◆ Task description
From the first line of the data below, repeat each line exactly until you reach the line with "[Youtube › De"; include that line too.

Pixel coordinate grounding data

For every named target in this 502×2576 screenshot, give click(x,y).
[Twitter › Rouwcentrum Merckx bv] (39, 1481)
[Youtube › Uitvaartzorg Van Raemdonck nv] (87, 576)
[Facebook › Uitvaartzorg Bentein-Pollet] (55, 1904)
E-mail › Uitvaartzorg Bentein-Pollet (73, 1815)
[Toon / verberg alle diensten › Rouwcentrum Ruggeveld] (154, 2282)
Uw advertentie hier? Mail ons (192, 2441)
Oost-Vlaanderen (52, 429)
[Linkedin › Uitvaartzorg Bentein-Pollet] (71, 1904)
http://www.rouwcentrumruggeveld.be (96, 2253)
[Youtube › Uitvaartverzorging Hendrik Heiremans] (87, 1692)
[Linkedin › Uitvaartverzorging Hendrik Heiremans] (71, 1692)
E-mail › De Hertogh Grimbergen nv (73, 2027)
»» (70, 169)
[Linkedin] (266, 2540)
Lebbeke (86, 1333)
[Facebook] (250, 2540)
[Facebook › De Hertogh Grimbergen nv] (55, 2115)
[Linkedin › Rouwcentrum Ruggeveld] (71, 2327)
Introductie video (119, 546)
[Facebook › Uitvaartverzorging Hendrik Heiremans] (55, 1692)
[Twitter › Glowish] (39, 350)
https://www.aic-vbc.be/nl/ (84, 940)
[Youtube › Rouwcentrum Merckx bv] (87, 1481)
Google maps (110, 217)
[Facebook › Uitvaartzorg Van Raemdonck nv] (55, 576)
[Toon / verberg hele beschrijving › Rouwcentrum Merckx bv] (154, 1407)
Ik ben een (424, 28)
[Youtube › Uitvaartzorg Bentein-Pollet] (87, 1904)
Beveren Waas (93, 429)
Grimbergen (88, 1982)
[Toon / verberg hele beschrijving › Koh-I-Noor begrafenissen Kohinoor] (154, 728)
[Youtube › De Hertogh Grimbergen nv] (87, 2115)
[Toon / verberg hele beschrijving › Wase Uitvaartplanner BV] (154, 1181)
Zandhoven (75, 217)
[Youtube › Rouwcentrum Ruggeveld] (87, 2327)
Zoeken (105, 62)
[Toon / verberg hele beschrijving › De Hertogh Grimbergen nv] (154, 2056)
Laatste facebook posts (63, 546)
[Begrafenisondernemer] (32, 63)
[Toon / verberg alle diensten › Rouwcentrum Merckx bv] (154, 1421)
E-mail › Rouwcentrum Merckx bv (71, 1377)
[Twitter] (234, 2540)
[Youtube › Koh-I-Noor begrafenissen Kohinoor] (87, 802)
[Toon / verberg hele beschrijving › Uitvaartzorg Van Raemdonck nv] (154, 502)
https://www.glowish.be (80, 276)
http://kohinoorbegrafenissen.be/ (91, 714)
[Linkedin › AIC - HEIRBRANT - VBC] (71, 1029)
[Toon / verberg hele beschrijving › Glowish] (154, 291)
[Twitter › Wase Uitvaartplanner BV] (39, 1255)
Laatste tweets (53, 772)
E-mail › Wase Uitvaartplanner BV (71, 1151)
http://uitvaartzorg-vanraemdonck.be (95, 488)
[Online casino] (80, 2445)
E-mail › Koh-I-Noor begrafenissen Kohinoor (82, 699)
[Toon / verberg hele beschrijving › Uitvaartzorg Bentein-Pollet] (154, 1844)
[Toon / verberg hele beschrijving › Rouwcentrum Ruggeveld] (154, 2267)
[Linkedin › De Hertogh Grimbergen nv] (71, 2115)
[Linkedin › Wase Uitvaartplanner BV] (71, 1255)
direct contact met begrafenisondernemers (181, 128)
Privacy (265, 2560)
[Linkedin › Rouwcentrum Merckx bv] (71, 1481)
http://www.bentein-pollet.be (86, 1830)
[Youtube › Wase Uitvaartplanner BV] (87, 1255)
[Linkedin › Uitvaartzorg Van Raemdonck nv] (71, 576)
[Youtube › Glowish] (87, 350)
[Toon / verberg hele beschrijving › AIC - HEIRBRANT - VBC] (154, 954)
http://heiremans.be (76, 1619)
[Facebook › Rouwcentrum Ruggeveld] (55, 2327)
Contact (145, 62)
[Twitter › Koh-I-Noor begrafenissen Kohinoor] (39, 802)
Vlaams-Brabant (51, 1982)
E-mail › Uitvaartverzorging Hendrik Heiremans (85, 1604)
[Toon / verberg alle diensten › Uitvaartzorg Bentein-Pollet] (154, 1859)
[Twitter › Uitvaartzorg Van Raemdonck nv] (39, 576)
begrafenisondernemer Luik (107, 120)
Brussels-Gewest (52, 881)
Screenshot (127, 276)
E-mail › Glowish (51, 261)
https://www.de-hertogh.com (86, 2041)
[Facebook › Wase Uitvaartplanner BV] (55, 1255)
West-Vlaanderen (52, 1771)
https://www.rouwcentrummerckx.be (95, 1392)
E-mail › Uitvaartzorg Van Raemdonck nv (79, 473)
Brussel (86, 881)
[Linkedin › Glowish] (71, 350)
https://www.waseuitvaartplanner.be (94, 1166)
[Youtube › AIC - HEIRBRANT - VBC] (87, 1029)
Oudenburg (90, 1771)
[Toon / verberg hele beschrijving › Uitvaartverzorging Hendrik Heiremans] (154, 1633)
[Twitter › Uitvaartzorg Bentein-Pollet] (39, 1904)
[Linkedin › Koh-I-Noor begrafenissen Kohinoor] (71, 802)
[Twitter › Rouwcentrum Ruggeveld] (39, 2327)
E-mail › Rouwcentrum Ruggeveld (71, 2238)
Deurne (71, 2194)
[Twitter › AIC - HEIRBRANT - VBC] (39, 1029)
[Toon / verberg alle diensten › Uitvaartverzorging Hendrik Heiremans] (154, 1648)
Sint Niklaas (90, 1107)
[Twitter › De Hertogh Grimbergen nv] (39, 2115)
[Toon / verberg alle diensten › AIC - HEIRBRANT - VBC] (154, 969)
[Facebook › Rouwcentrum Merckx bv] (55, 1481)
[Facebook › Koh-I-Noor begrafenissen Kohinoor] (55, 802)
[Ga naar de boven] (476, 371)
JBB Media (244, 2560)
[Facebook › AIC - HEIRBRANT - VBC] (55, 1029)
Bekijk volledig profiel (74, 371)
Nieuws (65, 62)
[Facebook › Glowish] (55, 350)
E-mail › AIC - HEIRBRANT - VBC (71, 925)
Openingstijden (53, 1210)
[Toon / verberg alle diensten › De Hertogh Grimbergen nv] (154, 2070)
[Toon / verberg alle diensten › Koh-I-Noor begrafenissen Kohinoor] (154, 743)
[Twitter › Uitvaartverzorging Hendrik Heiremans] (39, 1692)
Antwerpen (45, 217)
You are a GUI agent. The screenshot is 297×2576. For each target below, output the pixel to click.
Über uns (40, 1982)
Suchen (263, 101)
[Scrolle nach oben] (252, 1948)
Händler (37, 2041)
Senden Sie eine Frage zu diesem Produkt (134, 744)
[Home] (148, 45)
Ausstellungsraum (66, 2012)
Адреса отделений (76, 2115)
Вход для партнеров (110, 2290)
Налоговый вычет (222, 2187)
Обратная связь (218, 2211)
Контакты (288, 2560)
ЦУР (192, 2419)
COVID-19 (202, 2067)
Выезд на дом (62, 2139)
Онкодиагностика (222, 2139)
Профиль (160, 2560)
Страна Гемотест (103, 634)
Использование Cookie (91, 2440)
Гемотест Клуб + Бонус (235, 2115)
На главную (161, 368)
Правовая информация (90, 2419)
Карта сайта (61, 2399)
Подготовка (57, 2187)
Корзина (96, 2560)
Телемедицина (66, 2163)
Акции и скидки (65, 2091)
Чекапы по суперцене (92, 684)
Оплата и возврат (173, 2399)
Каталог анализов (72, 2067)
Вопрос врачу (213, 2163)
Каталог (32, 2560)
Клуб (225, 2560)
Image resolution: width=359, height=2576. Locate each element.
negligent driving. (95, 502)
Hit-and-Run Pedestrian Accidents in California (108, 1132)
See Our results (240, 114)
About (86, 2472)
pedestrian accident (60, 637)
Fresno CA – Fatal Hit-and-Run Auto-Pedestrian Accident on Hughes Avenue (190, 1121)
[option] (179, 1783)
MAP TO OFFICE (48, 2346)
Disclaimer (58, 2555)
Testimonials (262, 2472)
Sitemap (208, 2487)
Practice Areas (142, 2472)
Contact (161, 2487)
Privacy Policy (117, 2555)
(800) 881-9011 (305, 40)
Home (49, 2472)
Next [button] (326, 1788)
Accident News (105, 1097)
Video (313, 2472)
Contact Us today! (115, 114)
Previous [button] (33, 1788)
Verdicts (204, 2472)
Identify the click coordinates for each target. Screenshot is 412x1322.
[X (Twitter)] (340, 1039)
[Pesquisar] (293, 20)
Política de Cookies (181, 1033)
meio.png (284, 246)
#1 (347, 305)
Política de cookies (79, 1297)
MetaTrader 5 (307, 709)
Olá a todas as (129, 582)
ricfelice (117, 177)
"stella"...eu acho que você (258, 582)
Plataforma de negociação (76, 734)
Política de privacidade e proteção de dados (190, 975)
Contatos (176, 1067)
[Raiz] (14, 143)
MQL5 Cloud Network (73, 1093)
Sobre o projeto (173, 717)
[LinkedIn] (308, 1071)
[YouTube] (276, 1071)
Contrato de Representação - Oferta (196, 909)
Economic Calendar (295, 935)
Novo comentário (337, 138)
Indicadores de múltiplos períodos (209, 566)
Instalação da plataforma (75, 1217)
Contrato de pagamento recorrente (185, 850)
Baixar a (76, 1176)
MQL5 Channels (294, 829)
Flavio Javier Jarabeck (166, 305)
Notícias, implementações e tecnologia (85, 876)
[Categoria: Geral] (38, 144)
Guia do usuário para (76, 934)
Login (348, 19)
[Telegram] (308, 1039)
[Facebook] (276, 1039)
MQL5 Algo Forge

◆ Task answer
For every named target in this 502×2576 screenshot, give click(x,y).
[Twitter › Rouwcentrum Merckx bv] (39, 1481)
[Youtube › Uitvaartzorg Van Raemdonck nv] (87, 576)
[Facebook › Uitvaartzorg Bentein-Pollet] (55, 1904)
E-mail › Uitvaartzorg Bentein-Pollet (73, 1815)
[Toon / verberg alle diensten › Rouwcentrum Ruggeveld] (154, 2282)
Uw advertentie hier? Mail ons (192, 2441)
Oost-Vlaanderen (52, 429)
[Linkedin › Uitvaartzorg Bentein-Pollet] (71, 1904)
http://www.rouwcentrumruggeveld.be (96, 2253)
[Youtube › Uitvaartverzorging Hendrik Heiremans] (87, 1692)
[Linkedin › Uitvaartverzorging Hendrik Heiremans] (71, 1692)
E-mail › De Hertogh Grimbergen nv (73, 2027)
»» (70, 169)
[Linkedin] (266, 2540)
Lebbeke (86, 1333)
[Facebook] (250, 2540)
[Facebook › De Hertogh Grimbergen nv] (55, 2115)
[Linkedin › Rouwcentrum Ruggeveld] (71, 2327)
Introductie video (119, 546)
[Facebook › Uitvaartverzorging Hendrik Heiremans] (55, 1692)
[Twitter › Glowish] (39, 350)
https://www.aic-vbc.be/nl/ (84, 940)
[Youtube › Rouwcentrum Merckx bv] (87, 1481)
Google maps (110, 217)
[Facebook › Uitvaartzorg Van Raemdonck nv] (55, 576)
[Toon / verberg hele beschrijving › Rouwcentrum Merckx bv] (154, 1407)
Ik ben een (424, 28)
[Youtube › Uitvaartzorg Bentein-Pollet] (87, 1904)
Beveren Waas (93, 429)
Grimbergen (88, 1982)
[Toon / verberg hele beschrijving › Koh-I-Noor begrafenissen Kohinoor] (154, 728)
[Youtube › De Hertogh Grimbergen nv] (87, 2115)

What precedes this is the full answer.